Exercise requirements:
Give the rows from the line with "Where should I click to: Click the TeaWeb" to the line with "(x=14, y=11)" as a numbered list, with blank lines left out and without the pictures.

Data for this task:
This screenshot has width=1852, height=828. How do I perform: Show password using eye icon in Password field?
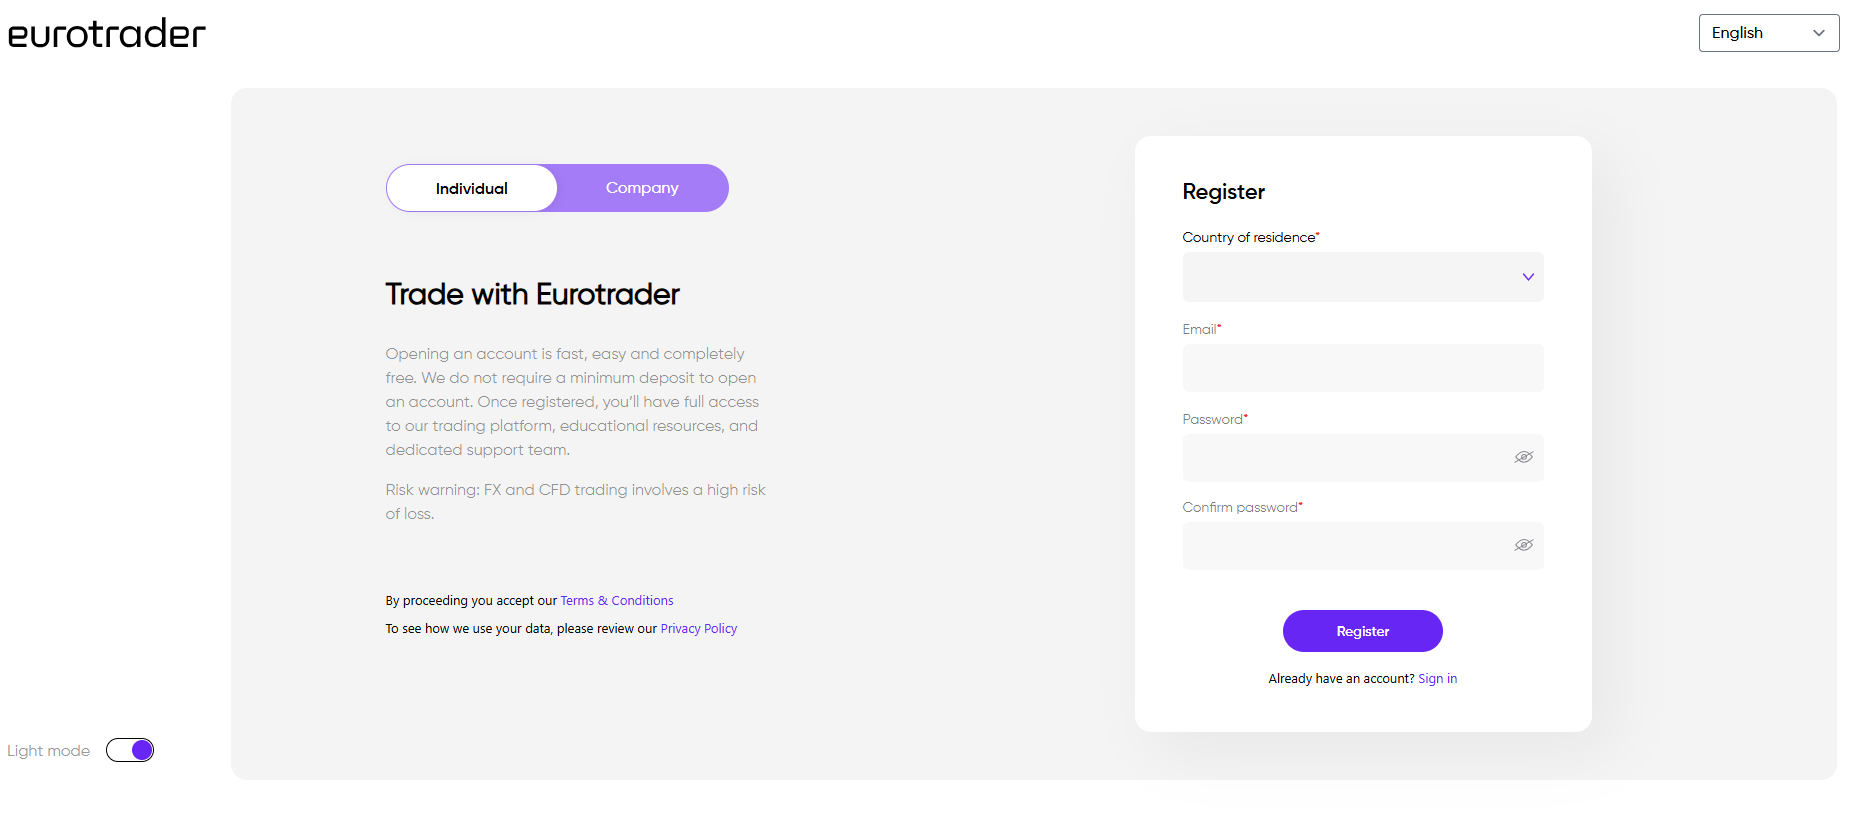[1523, 457]
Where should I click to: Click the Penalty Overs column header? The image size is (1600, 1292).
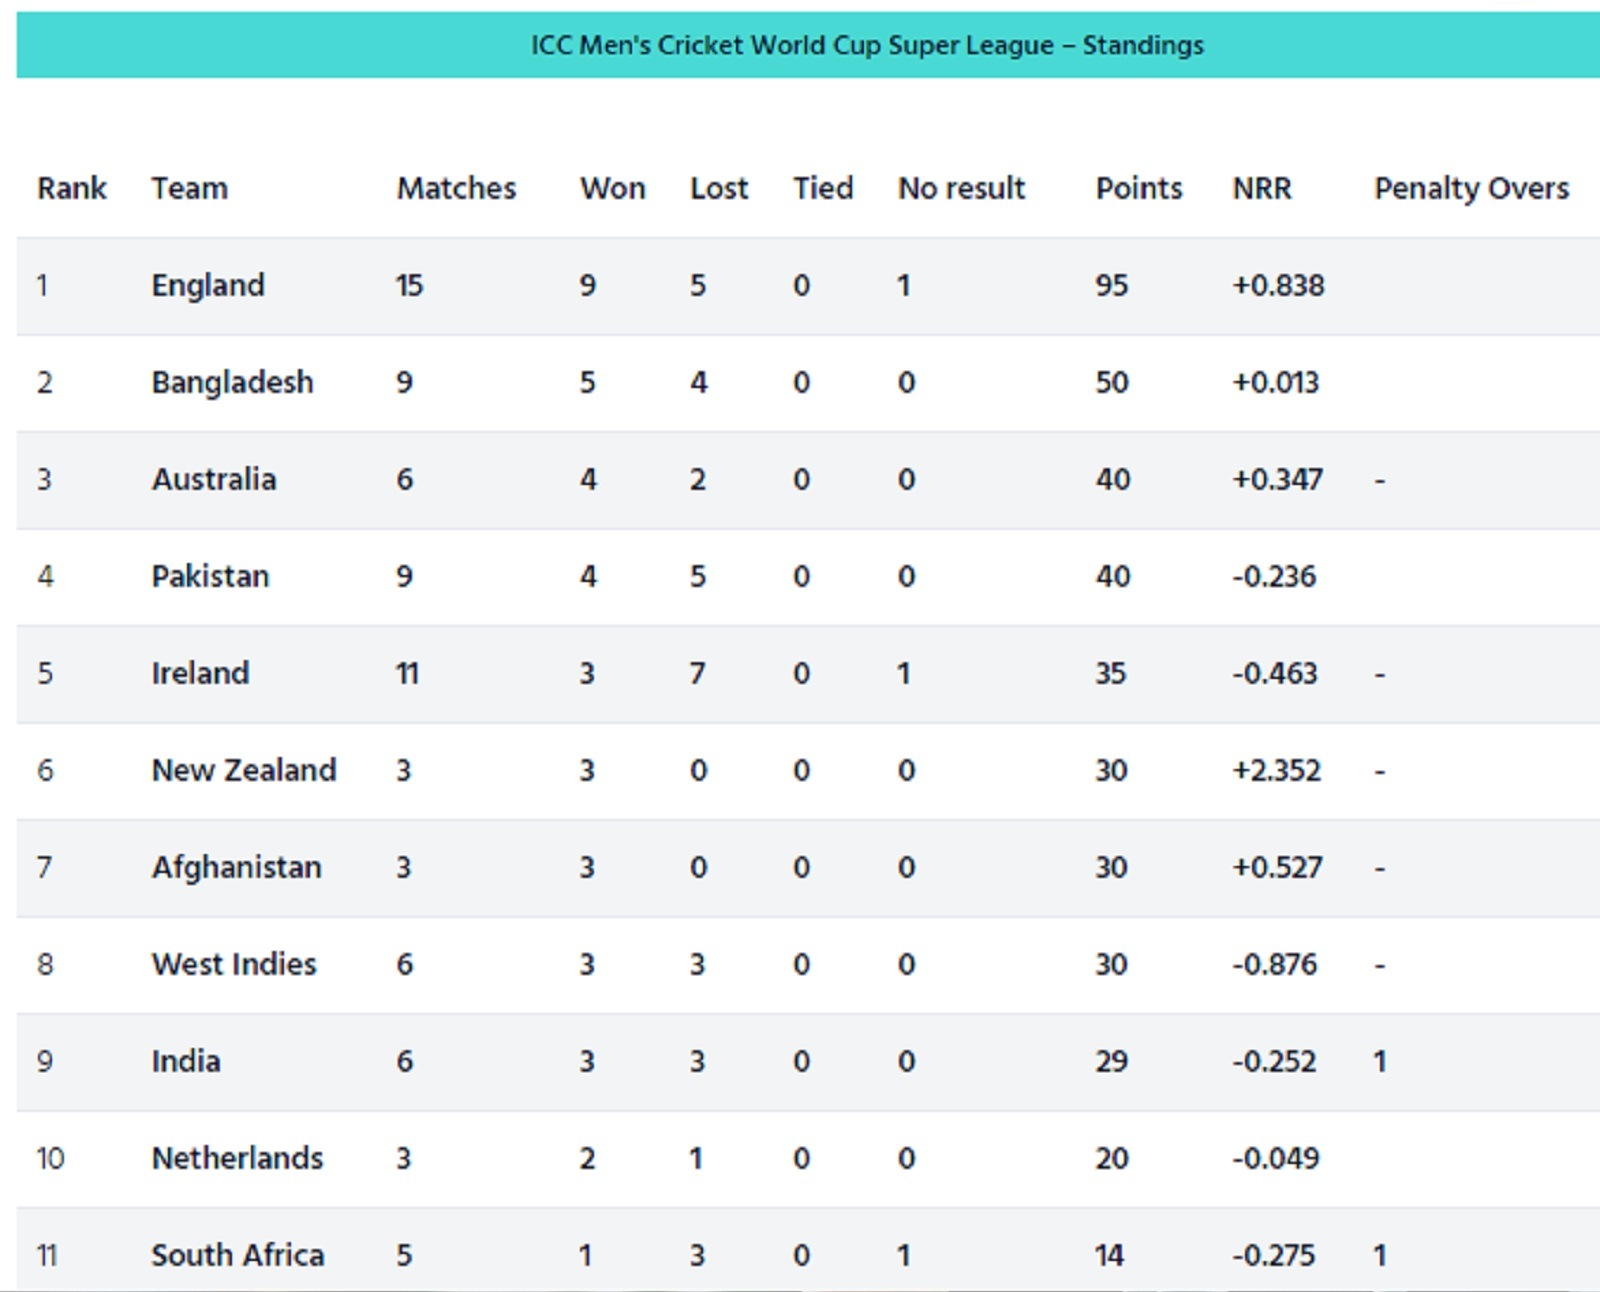[x=1472, y=188]
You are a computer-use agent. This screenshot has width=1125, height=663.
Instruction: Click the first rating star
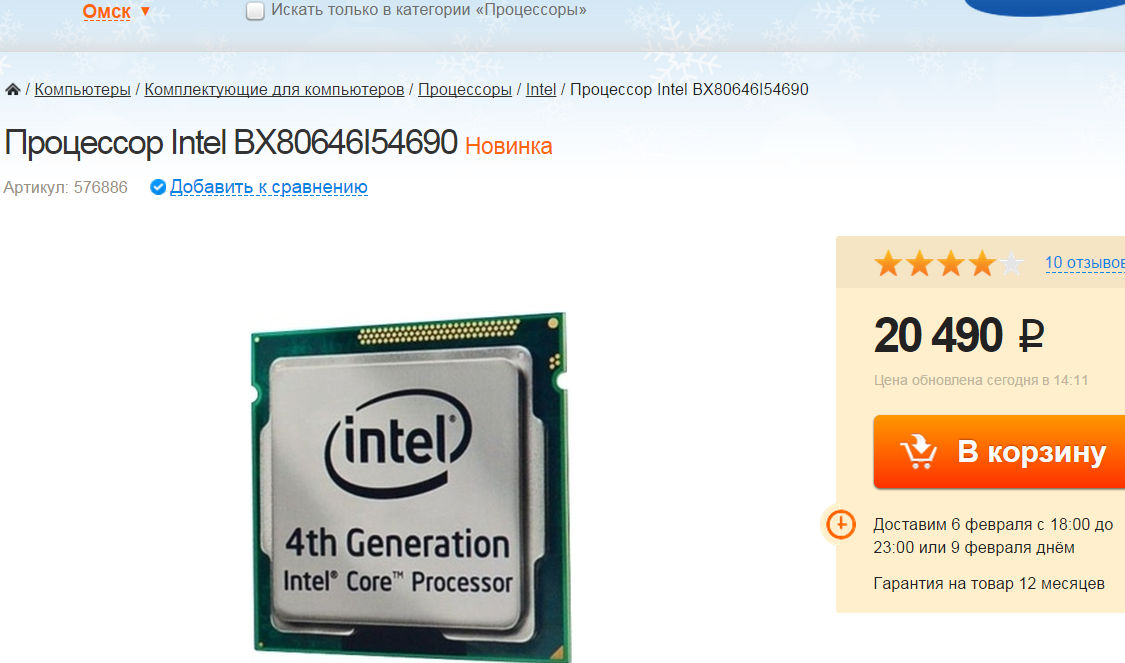(888, 263)
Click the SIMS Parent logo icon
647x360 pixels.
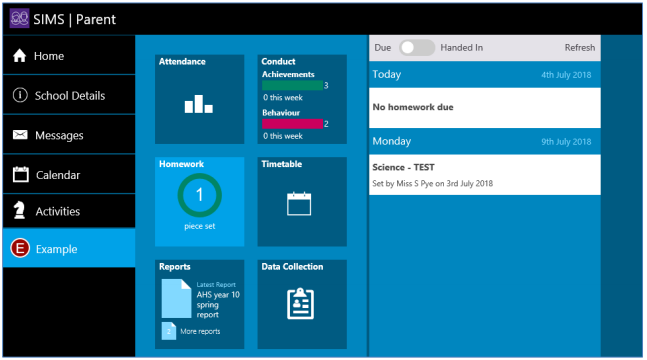[19, 19]
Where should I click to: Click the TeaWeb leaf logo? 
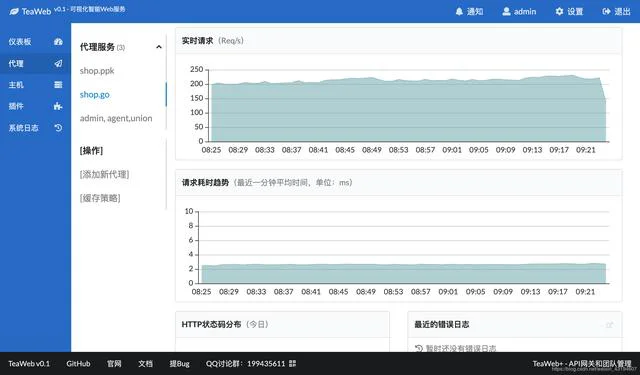(x=14, y=11)
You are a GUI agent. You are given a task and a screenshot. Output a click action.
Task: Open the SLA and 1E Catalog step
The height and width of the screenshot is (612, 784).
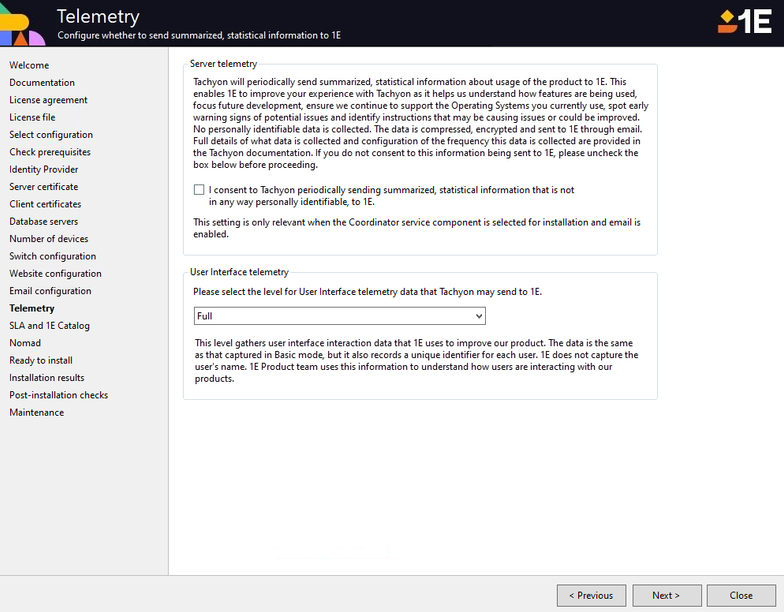[x=49, y=326]
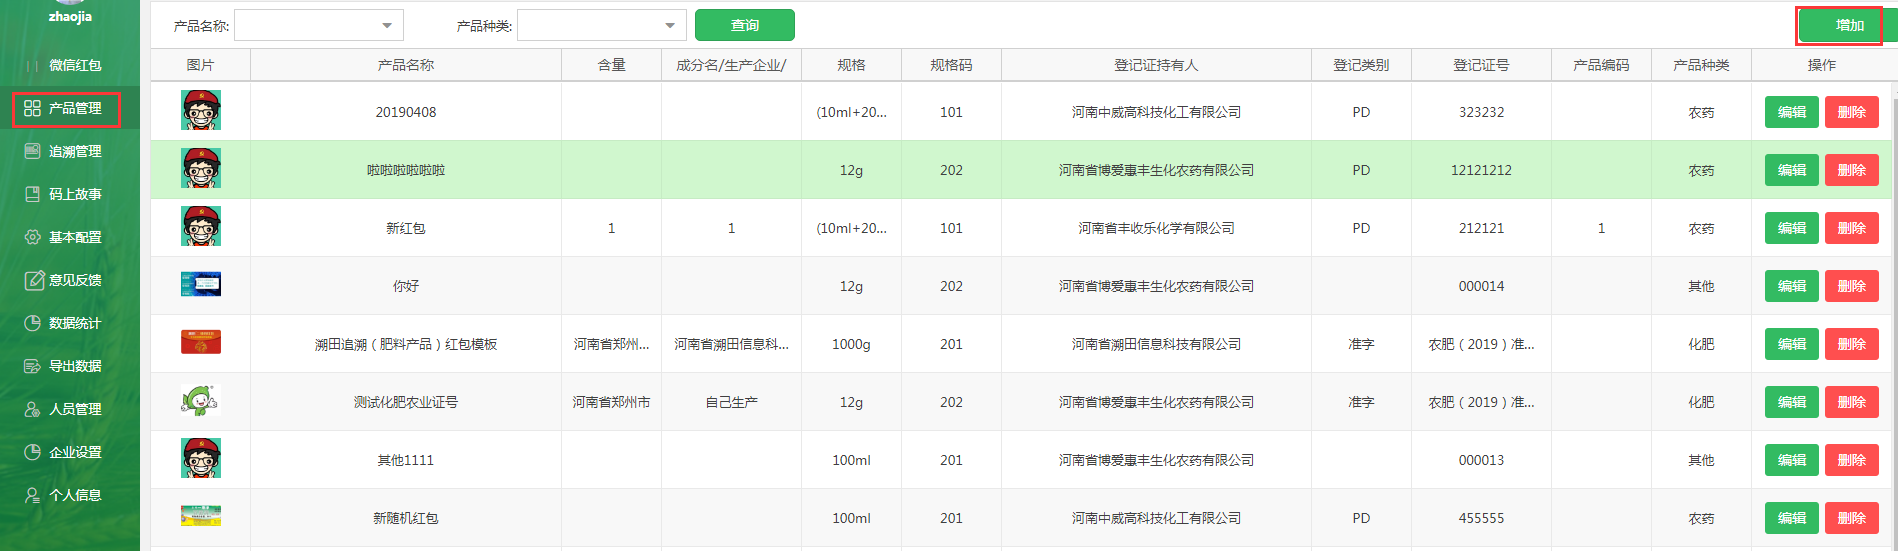Image resolution: width=1898 pixels, height=551 pixels.
Task: Edit the 20190408 product row
Action: click(x=1791, y=112)
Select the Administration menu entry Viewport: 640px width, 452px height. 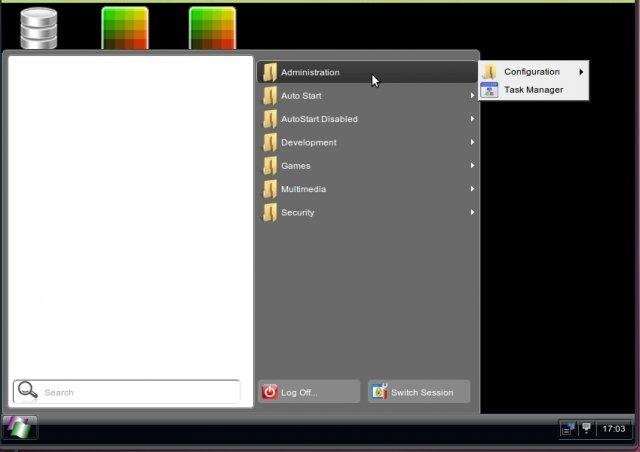click(x=310, y=72)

Reply:
1. Where should I click to: Click the TeaWeb leaf logo? 
2. (x=14, y=11)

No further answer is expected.